• **What you should do**
Return each line of the items below that contains the string "element".

A data block:
## BEGIN
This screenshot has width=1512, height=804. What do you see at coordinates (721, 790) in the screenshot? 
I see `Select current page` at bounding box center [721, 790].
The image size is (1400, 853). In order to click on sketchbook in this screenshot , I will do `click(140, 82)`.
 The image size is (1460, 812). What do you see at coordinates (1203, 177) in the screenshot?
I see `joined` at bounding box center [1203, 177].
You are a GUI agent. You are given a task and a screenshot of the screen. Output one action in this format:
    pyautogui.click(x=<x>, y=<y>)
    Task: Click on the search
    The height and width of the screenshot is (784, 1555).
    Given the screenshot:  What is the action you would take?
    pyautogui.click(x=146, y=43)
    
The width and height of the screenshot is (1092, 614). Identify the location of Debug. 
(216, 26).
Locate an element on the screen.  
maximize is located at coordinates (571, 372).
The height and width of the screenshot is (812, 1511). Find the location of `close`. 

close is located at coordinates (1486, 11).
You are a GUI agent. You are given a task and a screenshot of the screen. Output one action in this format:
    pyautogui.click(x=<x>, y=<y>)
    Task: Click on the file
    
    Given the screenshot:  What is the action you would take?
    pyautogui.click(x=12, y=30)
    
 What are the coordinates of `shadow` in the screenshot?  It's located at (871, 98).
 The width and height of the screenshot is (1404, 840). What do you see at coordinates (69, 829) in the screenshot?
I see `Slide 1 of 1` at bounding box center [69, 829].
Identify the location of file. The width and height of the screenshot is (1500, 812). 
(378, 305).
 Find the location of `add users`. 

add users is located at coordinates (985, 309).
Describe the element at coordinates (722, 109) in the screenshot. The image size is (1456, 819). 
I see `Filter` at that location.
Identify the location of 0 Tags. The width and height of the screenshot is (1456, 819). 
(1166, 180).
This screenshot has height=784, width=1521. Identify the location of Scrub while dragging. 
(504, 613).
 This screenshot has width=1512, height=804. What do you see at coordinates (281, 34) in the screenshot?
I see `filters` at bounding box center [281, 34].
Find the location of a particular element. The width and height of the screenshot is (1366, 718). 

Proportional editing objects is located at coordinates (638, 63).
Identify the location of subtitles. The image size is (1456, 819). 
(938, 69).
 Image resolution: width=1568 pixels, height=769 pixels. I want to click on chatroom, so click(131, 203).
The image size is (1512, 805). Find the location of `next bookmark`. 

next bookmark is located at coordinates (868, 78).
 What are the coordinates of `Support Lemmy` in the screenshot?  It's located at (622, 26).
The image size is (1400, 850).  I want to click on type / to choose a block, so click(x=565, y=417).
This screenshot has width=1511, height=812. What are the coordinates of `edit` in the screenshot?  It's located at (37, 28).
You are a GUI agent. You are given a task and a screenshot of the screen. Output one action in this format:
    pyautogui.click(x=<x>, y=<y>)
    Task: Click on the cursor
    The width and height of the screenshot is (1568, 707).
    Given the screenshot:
## END
• **Answer**
Locate an element on the screen.  
Describe the element at coordinates (722, 109) in the screenshot. The image size is (1456, 819). 
Find the location of a particular element. The width and height of the screenshot is (1366, 718). 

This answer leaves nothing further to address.